Extracted records:
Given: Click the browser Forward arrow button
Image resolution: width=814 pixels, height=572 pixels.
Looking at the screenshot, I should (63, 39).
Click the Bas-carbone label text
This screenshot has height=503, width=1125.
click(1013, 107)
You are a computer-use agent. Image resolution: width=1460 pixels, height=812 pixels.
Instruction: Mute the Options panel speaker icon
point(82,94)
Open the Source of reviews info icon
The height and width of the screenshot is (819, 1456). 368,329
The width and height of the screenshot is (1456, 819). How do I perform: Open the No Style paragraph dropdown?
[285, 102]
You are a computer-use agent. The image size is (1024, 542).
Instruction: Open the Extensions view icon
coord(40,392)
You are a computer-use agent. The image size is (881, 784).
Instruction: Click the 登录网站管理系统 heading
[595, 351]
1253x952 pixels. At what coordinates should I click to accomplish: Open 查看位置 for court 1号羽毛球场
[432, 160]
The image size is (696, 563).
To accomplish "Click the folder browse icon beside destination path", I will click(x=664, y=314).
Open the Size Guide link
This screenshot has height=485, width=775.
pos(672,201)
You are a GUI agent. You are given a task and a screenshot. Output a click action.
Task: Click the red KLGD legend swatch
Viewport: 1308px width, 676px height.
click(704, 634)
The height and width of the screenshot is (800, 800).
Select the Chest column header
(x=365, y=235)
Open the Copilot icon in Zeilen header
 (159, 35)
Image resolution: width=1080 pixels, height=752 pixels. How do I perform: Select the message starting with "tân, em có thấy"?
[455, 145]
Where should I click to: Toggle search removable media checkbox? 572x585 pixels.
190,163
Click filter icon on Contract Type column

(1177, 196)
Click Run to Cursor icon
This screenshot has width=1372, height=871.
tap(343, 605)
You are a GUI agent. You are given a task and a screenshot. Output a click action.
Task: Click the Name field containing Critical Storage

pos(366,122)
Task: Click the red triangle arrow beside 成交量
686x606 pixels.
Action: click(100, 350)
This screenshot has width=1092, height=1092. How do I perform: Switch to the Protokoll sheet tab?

Instructions to follow:
Can you copy the material word for word, from its first line up to and including the line with "The height and width of the screenshot is (819, 1456)."?

Result for this exercise:
Given: Click the browser Forward arrow button
Image resolution: width=814 pixels, height=572 pixels.
Looking at the screenshot, I should (63, 39).
Click the Bas-carbone label text
This screenshot has height=503, width=1125.
click(1013, 107)
You are a computer-use agent. Image resolution: width=1460 pixels, height=812 pixels.
Instruction: Mute the Options panel speaker icon
point(82,94)
Open the Source of reviews info icon
The height and width of the screenshot is (819, 1456). 368,329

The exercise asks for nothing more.